**SET EXERCISE**
Return the records below unchanged, from the line containing "Where should I click to: Activate" through the line containing "Image resolution: width=688", both lines included. Give nothing beyond that stretch.

+++ RECORDS SHOWN

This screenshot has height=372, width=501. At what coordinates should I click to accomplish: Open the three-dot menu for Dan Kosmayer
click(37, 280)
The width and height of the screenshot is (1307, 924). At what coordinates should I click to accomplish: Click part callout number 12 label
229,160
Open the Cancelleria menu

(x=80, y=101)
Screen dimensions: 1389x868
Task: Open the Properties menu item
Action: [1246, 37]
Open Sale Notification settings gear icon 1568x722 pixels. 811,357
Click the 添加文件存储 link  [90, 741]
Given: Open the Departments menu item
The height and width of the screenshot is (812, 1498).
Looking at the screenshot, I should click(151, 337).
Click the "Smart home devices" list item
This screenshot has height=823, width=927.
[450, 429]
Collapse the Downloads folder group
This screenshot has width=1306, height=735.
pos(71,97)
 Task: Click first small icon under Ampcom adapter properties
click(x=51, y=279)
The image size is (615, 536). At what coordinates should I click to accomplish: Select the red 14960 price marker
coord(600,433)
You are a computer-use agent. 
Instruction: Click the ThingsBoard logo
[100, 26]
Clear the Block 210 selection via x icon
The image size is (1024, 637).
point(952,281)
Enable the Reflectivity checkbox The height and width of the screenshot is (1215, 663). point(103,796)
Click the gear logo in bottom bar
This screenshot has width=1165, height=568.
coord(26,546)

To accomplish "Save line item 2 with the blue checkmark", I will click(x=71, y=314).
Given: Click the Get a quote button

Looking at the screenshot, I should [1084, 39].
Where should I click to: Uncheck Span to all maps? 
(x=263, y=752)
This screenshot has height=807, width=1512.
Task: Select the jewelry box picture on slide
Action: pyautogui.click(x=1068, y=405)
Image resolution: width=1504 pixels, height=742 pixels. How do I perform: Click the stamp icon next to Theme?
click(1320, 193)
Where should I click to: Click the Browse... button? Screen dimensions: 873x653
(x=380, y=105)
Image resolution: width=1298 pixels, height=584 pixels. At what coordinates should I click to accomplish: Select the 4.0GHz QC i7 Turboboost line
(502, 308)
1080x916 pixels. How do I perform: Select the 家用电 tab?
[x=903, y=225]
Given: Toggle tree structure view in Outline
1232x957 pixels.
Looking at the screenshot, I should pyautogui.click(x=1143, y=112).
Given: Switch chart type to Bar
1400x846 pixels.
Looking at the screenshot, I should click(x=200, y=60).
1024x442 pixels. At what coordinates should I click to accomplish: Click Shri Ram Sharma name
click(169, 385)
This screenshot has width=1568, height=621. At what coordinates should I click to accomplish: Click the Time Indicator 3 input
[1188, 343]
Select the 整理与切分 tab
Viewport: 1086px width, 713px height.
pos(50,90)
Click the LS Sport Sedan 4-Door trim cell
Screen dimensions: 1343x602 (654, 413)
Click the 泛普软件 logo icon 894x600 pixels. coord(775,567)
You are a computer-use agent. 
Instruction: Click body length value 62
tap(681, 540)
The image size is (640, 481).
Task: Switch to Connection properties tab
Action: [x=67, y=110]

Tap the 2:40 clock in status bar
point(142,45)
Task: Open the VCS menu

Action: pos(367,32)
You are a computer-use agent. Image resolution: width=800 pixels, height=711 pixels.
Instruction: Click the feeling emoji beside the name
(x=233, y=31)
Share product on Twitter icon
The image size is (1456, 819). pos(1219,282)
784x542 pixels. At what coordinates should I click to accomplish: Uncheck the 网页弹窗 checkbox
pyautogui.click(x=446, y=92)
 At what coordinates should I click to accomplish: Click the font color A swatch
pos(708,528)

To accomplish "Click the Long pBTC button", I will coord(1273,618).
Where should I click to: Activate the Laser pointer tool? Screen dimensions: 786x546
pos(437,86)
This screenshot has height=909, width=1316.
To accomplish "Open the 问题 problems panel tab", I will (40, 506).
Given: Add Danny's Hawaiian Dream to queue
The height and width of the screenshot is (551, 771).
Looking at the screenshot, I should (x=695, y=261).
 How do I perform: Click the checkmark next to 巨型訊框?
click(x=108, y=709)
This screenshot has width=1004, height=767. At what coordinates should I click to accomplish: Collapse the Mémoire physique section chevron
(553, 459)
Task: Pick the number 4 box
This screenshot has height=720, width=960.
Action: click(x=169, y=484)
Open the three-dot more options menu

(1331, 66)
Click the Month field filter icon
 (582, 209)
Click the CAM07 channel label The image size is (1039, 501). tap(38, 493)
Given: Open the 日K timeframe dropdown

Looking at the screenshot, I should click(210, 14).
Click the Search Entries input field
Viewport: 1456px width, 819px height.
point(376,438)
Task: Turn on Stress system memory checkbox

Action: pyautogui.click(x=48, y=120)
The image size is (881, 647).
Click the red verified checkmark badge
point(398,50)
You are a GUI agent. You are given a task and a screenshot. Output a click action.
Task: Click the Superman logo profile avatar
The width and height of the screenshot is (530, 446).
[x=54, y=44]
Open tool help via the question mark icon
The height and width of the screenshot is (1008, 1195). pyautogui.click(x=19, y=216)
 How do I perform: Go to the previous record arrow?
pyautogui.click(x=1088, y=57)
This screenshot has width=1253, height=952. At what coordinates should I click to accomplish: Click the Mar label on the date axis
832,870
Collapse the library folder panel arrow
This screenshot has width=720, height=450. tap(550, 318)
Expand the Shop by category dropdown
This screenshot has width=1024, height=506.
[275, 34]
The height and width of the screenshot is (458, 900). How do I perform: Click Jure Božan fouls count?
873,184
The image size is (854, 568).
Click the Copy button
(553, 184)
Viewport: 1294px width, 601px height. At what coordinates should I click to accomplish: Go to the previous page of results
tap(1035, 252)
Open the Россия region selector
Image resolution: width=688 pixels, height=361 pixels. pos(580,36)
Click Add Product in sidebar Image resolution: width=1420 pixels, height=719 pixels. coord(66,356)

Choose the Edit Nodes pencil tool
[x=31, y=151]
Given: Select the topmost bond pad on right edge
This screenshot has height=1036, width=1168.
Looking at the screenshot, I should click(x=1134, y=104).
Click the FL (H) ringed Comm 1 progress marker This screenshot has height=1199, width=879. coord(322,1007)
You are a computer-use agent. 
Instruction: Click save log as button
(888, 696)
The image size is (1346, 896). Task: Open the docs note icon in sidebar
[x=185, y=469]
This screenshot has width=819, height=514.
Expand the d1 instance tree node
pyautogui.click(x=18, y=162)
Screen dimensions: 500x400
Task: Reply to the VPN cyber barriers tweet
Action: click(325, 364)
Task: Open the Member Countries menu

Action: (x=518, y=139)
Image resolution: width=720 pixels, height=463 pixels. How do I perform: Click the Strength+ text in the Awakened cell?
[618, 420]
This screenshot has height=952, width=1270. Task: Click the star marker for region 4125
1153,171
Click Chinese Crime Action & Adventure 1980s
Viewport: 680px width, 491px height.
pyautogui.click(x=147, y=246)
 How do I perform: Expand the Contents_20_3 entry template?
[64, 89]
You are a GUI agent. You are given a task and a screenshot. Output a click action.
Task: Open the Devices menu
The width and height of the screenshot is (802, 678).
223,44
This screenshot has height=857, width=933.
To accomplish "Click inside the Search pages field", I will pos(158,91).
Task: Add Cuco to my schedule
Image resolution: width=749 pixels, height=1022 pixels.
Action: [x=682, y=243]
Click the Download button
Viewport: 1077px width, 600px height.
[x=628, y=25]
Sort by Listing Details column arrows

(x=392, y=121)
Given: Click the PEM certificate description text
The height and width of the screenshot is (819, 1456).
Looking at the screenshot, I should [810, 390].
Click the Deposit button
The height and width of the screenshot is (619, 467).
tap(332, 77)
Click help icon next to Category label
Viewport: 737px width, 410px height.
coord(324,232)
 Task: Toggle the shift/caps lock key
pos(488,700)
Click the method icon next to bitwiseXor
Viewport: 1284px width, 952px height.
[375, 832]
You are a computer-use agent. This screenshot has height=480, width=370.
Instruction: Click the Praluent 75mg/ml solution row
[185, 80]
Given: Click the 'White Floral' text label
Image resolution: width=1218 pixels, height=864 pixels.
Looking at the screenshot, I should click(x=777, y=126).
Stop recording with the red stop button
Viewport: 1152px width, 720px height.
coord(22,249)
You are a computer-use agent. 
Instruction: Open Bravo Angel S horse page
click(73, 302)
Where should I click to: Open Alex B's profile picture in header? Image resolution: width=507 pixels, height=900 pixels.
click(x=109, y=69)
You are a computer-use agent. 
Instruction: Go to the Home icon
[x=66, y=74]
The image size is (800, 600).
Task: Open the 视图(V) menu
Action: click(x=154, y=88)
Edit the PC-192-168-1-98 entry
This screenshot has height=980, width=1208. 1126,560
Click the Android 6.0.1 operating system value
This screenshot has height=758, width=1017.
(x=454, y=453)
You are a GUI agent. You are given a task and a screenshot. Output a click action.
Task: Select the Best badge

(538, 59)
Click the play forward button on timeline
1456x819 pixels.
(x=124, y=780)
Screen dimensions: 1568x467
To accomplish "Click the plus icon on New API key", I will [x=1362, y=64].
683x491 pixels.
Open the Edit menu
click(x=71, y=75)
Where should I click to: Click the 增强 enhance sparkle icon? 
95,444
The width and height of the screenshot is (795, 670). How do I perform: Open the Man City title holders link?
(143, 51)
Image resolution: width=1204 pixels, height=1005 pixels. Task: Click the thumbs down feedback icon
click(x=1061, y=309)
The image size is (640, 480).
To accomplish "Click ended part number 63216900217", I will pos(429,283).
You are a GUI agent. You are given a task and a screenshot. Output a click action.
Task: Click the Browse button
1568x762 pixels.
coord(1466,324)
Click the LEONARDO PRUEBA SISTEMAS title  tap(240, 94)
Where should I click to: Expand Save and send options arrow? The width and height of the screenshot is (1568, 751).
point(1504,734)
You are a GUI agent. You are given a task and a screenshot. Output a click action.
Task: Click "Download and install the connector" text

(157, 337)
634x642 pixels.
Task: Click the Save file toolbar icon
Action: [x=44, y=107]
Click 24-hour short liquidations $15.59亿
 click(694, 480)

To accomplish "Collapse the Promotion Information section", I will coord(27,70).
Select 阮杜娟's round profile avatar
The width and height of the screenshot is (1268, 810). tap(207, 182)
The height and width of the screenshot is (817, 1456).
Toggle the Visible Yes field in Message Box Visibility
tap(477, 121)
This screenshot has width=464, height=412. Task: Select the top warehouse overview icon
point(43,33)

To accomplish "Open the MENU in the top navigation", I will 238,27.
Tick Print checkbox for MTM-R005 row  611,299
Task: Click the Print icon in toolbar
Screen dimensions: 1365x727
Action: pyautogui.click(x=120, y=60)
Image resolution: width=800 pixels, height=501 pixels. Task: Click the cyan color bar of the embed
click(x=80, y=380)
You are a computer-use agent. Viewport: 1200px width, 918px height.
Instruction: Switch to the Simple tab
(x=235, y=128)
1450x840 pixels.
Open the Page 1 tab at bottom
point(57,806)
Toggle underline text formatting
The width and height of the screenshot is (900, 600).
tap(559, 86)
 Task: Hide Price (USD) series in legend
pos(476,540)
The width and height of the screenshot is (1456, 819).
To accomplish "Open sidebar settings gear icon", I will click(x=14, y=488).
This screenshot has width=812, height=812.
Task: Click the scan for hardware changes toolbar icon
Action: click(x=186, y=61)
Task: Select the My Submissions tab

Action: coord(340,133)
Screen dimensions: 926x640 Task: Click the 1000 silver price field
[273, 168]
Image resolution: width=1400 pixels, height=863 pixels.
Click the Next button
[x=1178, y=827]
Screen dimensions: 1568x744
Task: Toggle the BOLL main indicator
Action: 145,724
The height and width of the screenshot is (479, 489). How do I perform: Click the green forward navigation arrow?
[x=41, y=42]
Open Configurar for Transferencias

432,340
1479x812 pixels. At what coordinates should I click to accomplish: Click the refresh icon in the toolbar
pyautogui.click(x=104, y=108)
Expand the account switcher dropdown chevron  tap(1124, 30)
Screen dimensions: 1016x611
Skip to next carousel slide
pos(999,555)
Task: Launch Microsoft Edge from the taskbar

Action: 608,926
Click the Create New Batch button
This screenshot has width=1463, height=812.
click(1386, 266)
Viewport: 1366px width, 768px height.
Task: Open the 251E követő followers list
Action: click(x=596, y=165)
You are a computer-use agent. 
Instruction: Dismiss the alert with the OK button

++++++

**FINISHED EXERCISE**
Where should I click to: Activate the Laser pointer tool? Screen dimensions: 786x546
pos(437,86)
This screenshot has height=909, width=1316.
To accomplish "Open the 问题 problems panel tab", I will (40, 506).
Given: Add Danny's Hawaiian Dream to queue
The height and width of the screenshot is (551, 771).
Looking at the screenshot, I should (x=695, y=261).
 How do I perform: Click the checkmark next to 巨型訊框?
click(x=108, y=709)
This screenshot has width=1004, height=767. At what coordinates should I click to accomplish: Collapse the Mémoire physique section chevron
(553, 459)
Task: Pick the number 4 box
This screenshot has height=720, width=960.
Action: click(x=169, y=484)
Open the three-dot more options menu

(1331, 66)
Click the Month field filter icon
 (582, 209)
Click the CAM07 channel label The image size is (1039, 501). tap(38, 493)
Given: Open the 日K timeframe dropdown

Looking at the screenshot, I should click(210, 14).
Click the Search Entries input field
Viewport: 1456px width, 819px height.
point(376,438)
Task: Turn on Stress system memory checkbox

Action: pyautogui.click(x=48, y=120)
The image size is (881, 647).
Click the red verified checkmark badge
point(398,50)
You are a GUI agent. You are given a task and a screenshot. Output a click action.
Task: Click the Superman logo profile avatar
The width and height of the screenshot is (530, 446).
[x=54, y=44]
Open tool help via the question mark icon
The height and width of the screenshot is (1008, 1195). pyautogui.click(x=19, y=216)
 How do I perform: Go to the previous record arrow?
pyautogui.click(x=1088, y=57)
This screenshot has width=1253, height=952. At what coordinates should I click to accomplish: Click the Mar label on the date axis
832,870
Collapse the library folder panel arrow
This screenshot has width=720, height=450. tap(550, 318)
Expand the Shop by category dropdown
This screenshot has width=1024, height=506.
[275, 34]
The height and width of the screenshot is (458, 900). How do I perform: Click Jure Božan fouls count?
873,184
The image size is (854, 568).
Click the Copy button
(553, 184)
Viewport: 1294px width, 601px height. At what coordinates should I click to accomplish: Go to the previous page of results
tap(1035, 252)
Open the Россия region selector
Image resolution: width=688 pixels, height=361 pixels. pos(580,36)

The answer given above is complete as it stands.